He would wear the angry face on TV but when you interviewed him off camera he would make the same accusations with a knowing smirk. I found him false.
He gets along well with reporters, by the way. The oddly aggressive way he responds to their every question is another charade he does for the public. It also conceals a deficiency. His mind is just not quick enough to provide him with safe and sensible answers on the spot, an essential skill in a Prime Minister.
So I can believe he is less interested in a position this time than policies. This is not a comfortable thought.
It has been a joy to live in a country open and confident in the world, with a strong, stable economy that is attracting our children back home. I like immigration too. Our population was stagnant for the last 25 years of last century and it is only in the last five years that we've been attracting record numbers.
Peters is probably going to be able to put a stop to that. He wants to put the clock back 33 years to July 14, 1984, when he thinks the country went off the rails. He said as much on RNZ shortly before the election.
Bill English was aged 22 in 1984, Steven Joyce was 21, both old enough to have known the economy Peters would like to restore. Grant Robertson was 12, Jacinda Ardern was 4. I shudder to think of them negotiating economic policy with our living fossil of Muldoonism.
When Peters returned to Parliament in 1984 (he had been briefly there until 1981) he was 39. Unlike most of National's younger MPs, he was not attracted to free markets. National was a liberal conservative party and Win Peters, as he was known then, was definitely on the conservative wing. He knew what he had been taught and didn't trust new theories. He liked the country he grew up in and saw no reason it should change. He didn't like the new Maori thinking either.
To read the NZ First manifesto for the recent election was to like wandering into a museum. There were policies to revive manufacturing, restore export tax incentives, change the Reserve Bank to take its focus off inflation and manage the exchange rate, block foreign ownership of land and some assets, direct the NZ Super Fund to buy back privatised assets and issue a great deal of orders about pricing and investment and development to airports and seaports, to KiwiRail and to banks and financial services.

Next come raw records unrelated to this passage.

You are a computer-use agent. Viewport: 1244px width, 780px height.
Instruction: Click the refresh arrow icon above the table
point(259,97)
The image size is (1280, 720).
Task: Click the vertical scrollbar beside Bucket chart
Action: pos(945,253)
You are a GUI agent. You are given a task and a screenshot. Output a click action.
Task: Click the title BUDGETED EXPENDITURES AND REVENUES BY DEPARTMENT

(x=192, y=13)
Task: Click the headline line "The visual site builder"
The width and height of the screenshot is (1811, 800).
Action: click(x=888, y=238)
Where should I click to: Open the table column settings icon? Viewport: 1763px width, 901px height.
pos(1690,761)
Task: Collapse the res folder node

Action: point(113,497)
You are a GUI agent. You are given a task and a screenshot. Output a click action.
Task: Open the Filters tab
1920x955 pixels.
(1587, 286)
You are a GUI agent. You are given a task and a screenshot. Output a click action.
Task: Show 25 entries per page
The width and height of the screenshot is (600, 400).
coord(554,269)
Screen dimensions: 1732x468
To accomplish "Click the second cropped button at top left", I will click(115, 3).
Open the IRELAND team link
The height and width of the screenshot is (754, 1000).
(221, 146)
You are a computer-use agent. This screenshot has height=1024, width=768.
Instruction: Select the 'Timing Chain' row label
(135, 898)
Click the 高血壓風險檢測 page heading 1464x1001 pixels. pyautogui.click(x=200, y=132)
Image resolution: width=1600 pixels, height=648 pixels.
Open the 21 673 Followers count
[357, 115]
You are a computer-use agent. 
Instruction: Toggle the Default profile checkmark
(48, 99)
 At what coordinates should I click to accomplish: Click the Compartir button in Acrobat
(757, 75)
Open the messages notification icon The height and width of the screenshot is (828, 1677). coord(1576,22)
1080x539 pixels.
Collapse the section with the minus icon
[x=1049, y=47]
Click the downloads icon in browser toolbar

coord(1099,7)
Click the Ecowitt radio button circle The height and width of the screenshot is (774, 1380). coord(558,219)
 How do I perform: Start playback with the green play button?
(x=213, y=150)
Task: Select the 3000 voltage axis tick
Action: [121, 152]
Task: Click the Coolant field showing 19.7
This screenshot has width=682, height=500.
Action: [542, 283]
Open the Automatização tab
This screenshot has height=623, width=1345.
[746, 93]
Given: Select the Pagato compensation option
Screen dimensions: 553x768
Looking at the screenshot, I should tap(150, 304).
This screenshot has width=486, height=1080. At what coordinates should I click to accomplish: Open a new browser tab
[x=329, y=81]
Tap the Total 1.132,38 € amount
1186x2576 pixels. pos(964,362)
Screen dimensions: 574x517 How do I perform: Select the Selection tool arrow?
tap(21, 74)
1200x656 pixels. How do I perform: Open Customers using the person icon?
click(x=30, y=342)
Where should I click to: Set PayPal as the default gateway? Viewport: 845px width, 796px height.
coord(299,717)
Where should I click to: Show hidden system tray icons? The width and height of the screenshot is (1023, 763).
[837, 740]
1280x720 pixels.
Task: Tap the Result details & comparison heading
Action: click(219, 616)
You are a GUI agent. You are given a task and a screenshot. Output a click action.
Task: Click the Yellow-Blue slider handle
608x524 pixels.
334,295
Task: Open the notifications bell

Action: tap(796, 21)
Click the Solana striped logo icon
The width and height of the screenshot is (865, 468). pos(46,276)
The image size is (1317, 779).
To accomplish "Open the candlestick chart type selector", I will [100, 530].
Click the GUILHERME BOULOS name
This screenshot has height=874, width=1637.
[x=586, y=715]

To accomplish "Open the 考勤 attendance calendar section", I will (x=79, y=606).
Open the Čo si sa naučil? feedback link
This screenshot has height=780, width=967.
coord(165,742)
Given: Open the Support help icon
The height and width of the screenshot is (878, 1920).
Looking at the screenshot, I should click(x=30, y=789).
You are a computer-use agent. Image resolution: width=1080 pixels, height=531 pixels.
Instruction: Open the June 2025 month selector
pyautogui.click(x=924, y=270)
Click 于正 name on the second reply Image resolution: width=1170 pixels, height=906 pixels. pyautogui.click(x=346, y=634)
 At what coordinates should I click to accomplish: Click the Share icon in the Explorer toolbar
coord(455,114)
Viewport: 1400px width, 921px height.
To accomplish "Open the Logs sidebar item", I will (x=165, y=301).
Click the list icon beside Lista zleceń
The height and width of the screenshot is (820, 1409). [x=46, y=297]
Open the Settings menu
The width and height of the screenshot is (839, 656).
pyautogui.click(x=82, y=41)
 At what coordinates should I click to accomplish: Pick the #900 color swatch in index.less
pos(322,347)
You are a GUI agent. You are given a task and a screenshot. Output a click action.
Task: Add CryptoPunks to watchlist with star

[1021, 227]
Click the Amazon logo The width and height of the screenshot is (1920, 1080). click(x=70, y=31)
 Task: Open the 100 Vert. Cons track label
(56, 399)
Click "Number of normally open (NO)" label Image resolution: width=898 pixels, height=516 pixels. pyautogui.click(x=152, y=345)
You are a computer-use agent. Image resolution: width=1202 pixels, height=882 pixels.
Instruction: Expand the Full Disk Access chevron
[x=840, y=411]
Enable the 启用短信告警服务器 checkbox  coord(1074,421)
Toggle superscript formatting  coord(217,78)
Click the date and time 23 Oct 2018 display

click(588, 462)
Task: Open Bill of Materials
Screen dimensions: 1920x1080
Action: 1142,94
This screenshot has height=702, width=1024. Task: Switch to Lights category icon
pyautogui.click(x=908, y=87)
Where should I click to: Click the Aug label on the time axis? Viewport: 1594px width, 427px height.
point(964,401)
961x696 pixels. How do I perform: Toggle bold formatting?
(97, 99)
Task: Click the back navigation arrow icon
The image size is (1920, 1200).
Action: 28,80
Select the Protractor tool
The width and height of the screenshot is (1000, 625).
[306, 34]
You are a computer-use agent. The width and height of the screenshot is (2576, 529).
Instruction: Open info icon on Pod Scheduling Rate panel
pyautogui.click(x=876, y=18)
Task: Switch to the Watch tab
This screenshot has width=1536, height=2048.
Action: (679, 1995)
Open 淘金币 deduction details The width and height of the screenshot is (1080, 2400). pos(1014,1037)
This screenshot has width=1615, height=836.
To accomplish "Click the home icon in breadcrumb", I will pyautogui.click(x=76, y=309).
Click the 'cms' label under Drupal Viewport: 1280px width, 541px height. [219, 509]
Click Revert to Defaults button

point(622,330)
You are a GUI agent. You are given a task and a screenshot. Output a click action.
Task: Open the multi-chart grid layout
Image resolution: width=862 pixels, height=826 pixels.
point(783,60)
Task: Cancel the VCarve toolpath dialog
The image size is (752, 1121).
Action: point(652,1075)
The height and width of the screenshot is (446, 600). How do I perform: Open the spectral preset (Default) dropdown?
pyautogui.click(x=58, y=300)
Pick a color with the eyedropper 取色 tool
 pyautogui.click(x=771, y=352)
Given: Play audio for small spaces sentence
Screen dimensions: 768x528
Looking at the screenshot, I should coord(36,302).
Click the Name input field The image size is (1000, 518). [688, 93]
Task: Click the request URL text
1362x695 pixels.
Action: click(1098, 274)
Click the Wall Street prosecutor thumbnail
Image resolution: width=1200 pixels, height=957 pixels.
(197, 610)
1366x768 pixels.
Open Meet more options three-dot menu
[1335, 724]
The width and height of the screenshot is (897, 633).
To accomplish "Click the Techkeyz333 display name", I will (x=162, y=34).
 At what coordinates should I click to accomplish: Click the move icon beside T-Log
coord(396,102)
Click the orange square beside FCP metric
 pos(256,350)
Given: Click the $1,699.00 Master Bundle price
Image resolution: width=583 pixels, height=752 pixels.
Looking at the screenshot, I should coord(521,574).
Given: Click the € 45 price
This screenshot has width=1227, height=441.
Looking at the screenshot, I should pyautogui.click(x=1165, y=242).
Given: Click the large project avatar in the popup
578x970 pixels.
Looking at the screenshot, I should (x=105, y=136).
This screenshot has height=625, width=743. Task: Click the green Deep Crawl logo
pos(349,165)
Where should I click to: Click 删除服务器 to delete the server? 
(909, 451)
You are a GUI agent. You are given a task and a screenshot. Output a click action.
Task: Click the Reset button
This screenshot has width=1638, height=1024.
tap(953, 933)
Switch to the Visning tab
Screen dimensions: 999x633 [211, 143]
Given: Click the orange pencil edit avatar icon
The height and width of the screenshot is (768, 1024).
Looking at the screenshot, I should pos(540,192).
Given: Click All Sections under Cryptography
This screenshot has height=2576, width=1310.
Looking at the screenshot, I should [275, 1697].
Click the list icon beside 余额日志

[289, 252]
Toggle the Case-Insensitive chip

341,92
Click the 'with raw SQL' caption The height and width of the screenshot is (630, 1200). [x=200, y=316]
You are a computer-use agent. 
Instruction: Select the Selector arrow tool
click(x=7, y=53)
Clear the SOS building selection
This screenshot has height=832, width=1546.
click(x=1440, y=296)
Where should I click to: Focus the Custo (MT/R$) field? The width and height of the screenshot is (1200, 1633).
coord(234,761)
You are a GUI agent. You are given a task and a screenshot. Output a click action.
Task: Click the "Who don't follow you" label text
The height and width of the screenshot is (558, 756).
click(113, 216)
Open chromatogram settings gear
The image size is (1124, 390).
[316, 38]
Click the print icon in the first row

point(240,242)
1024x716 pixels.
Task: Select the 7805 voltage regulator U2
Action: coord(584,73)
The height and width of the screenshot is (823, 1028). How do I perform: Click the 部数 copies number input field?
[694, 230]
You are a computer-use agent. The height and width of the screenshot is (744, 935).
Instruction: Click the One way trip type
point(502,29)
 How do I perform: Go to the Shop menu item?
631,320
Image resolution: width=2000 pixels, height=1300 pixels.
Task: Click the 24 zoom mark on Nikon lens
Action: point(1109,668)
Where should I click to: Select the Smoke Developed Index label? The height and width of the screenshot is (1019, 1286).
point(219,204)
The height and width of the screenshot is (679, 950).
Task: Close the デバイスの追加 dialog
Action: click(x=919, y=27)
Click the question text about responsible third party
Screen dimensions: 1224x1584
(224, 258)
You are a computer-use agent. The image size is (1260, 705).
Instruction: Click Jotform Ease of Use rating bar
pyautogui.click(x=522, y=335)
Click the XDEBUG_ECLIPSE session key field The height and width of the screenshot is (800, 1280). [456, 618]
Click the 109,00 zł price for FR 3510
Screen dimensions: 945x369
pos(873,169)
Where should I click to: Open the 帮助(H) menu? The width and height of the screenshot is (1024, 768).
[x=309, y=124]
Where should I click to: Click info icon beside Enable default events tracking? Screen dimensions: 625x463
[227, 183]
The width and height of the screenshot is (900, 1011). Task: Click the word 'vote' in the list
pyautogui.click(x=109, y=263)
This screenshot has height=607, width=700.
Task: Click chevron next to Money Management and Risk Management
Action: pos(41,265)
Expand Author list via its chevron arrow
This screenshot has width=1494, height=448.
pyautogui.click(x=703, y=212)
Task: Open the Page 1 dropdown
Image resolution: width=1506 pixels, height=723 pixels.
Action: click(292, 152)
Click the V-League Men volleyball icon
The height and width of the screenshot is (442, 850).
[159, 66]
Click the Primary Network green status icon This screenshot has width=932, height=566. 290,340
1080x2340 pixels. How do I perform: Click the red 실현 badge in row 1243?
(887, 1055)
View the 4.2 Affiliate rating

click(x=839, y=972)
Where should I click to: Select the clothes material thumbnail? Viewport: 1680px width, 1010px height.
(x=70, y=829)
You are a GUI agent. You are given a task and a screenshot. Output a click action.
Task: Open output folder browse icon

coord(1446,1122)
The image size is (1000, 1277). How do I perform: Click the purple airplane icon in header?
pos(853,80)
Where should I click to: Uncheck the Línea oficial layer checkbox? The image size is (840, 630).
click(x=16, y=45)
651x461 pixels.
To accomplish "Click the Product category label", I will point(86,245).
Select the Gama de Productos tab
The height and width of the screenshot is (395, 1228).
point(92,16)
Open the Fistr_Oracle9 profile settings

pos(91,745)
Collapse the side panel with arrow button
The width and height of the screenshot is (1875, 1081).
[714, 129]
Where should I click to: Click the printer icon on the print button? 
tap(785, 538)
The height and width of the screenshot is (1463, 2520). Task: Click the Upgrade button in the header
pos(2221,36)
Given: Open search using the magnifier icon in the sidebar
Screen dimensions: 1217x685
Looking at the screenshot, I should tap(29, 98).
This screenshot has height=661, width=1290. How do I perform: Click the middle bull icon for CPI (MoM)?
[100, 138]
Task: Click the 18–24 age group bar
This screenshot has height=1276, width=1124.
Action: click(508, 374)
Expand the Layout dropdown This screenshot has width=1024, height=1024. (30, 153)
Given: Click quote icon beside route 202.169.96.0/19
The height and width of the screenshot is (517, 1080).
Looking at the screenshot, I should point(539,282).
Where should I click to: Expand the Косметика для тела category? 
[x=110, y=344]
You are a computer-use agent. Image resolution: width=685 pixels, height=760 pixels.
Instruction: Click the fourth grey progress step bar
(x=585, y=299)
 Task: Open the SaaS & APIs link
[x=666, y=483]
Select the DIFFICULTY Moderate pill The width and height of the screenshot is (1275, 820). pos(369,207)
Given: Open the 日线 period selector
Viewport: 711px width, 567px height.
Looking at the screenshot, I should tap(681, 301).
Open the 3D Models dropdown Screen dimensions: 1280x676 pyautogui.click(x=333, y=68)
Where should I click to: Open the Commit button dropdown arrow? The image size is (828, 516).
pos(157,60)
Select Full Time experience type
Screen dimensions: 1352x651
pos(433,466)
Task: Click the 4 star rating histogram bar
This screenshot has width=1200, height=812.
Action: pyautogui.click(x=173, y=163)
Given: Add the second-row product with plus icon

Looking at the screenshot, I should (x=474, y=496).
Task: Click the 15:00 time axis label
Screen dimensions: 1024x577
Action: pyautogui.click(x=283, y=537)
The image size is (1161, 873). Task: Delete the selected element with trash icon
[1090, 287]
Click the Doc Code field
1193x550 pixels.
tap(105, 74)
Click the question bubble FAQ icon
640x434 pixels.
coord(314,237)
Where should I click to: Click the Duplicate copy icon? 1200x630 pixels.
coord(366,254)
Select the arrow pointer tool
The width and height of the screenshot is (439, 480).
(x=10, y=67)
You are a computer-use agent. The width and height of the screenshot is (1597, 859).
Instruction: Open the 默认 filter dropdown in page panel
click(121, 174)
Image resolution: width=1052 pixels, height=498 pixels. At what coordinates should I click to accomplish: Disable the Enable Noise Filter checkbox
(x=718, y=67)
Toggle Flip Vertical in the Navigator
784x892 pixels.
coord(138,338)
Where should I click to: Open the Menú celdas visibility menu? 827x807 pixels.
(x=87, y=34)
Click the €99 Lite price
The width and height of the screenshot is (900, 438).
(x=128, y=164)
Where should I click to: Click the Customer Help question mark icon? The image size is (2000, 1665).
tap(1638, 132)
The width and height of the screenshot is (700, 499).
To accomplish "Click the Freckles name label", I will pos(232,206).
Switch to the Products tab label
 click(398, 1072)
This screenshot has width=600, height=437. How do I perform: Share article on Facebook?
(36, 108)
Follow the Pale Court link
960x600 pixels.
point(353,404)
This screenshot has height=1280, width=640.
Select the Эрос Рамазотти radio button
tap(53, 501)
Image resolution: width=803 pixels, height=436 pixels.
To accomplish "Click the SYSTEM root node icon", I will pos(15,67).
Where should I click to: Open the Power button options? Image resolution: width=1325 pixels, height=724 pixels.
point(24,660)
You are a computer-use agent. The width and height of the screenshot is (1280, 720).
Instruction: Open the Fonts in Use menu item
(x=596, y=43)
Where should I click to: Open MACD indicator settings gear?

There was also some uncharacteristic environmental and energy planks written for the Greens, and plenty of handouts for horse racing and more benefits on the super gold card. Doubtless I will get free doctor's visits I don't need.
It has been galling to watch good people such as English and Ardern pay respects to Peters. "Respect" has been their byword since election night. Truth usually gets distorted when he is on the scene. The truth is, MPs on both sides of the house have always had more respect for the other than for Winston Peters.